━━ Estratto del testo

Stato e Crimine

Riflessioni su una vera politica contro l’illegalità

Uno dei temi politici che hanno vivacizzato il dibattito pubblico nelle ultime settimane, sottraendolo all’inedia agostana, è stato quello della criminalità, in particolare quella minorile.

Come sempre in Italia, si è verificato un fenomeno curioso: da un lato un’opinione maggioritaria nel paese è diventata minoritaria nei mezzi di informazione, e, viceversa, un’opinione minoritaria fra la gente è diventata maggioritaria nella comunicazione. Le due opinioni potremmo definirle una “rigorista” e una “buonista”; la prima portata avanti dalla destra e l’altra dalla sinistra, come sempre.

C’è chi sostiene (i rigoristi) che la criminalità vada combattuta con forza, con pene severe, con inflessibilità e rapidità, anche nella sua forma minorile. C’è invece chi ritiene (i buonisti) che il problema vada preso più alla larga e che la criminalità, soprattutto quella minorile, vada invece affrontata tramite lo strumento educativo o rieducativo. E’ appena il caso di dire che la prima impostazione è quella più condivisa nell’opinione pubblica e meno condivisa nella narrazione mediatica. Viceversa per la seconda.

E come sempre nel dibattito pubblico, si scontrano una visione pragmatica e una ideologica: la prima guarda alla seconda come astratta e illusoria, la seconda guarda alla prima come rozza e populista. Destra verso sinistra, ancora una volta.

E’ inutile dire che parteggiamo per la soluzione realista, anche a costo di apparire, appunto, rozzi e populisti.

Intanto va sottolineato come la criminalità sia un’emergenza ormai conclamata: dallo stupro al femminicidio, dalla rissa violenta alla rapina per strada, dall’occupazione abusiva di edifici allo spaccio dilagante, dall’omicidio stradale all’epidemia di furti in appartamento e molto altro, è un crescendo di illegalità che incide profondamente sulla vita di ognuno di noi e che chiede risposta da parte dello stato.

━━━━

- [Obiettivo A]:
Trascrivi dal brano sulla criminalità il passo che va da "Riflessioni su una" fino a "sinistra, come sempre." incluso.
- [Obiettivo B]:
Rispondi in breve a queste domande sul brano sulla criminalità:
(i) Quale parte politica porta avanti l'opinione "rigorista"?
(ii) Con quale strumento, secondo i buonisti, va affrontata la criminalità minorile?
(iii) Come vede la visione ideologica quella pragmatica?

━━ Materiale

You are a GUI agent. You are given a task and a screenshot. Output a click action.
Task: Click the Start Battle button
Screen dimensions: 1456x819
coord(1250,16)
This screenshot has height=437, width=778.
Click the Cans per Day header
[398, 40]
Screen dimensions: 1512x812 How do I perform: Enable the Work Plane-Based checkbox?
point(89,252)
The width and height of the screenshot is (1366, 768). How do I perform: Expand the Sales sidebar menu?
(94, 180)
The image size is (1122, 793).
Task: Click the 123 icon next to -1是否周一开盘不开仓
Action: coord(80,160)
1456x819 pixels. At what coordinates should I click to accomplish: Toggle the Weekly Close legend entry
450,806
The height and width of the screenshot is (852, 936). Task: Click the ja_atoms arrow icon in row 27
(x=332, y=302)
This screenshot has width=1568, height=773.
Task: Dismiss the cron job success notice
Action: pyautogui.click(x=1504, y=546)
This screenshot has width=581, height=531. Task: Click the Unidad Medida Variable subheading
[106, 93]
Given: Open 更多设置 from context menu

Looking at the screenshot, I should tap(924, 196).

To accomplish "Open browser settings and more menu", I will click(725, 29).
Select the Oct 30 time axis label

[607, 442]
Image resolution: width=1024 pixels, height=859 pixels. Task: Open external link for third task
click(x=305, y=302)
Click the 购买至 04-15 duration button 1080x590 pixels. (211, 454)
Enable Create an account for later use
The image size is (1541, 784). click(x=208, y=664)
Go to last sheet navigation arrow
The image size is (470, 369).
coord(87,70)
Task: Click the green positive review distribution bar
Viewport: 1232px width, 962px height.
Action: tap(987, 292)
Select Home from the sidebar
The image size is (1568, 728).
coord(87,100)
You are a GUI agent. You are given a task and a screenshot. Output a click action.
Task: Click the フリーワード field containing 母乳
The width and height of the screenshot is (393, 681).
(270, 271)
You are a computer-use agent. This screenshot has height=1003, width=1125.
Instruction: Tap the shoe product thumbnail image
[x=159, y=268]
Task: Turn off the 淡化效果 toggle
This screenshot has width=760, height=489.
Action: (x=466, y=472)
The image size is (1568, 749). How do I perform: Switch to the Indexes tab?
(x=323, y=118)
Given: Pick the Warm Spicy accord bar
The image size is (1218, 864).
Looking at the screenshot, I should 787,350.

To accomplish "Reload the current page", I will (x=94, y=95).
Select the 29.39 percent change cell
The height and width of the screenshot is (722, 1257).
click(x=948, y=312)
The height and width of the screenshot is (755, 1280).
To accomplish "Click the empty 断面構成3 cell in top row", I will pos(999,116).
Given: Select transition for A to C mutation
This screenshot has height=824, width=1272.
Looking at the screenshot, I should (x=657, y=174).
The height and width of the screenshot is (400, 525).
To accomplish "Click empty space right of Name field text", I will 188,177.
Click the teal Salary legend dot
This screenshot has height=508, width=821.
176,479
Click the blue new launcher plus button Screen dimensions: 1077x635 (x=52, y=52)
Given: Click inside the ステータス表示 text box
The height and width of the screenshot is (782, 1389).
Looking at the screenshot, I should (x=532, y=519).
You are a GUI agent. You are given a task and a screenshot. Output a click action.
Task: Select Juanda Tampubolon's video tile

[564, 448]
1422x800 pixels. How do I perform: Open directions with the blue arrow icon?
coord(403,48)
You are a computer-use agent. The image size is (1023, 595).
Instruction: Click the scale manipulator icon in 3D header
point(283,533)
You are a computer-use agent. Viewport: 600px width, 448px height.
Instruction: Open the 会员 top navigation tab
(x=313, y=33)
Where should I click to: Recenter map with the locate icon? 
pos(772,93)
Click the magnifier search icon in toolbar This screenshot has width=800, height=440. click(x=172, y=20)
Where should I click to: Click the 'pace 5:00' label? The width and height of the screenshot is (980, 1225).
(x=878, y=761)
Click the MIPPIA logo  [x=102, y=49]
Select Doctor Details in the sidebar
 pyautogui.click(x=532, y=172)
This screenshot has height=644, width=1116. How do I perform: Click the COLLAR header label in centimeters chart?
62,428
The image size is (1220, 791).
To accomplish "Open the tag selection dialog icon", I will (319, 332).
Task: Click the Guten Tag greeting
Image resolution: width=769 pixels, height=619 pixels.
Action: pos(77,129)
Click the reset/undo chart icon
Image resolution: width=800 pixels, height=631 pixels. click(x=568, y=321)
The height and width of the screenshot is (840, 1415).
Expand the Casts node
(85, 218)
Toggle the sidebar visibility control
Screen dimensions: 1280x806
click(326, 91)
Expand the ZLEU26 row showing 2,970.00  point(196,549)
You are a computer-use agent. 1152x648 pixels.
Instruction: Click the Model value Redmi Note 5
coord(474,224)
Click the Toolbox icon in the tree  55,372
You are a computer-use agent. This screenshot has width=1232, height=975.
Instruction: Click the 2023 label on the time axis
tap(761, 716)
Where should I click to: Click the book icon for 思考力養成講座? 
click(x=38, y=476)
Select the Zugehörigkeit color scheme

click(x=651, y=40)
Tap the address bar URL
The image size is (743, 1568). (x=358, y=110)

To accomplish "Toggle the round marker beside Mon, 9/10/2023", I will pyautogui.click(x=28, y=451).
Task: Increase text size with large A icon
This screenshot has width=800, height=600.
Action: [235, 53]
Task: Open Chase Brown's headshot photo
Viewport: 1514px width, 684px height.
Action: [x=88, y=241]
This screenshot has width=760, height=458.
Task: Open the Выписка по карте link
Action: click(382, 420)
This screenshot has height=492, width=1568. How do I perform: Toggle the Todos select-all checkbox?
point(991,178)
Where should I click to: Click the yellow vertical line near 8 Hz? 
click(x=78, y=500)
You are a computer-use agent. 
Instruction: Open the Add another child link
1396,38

━━━━

- [Risposta completa A]:
Riflessioni su una vera politica contro l’illegalità

Uno dei temi politici che hanno vivacizzato il dibattito pubblico nelle ultime settimane, sottraendolo all’inedia agostana, è stato quello della criminalità, in particolare quella minorile.

Come sempre in Italia, si è verificato un fenomeno curioso: da un lato un’opinione maggioritaria nel paese è diventata minoritaria nei mezzi di informazione, e, viceversa, un’opinione minoritaria fra la gente è diventata maggioritaria nella comunicazione. Le due opinioni potremmo definirle una “rigorista” e una “buonista”; la prima portata avanti dalla destra e l’altra dalla sinistra, come sempre.

- [Risposta completa B]:
(i) La destra.
(ii) Con lo strumento educativo o rieducativo.
(iii) Come rozza e populista.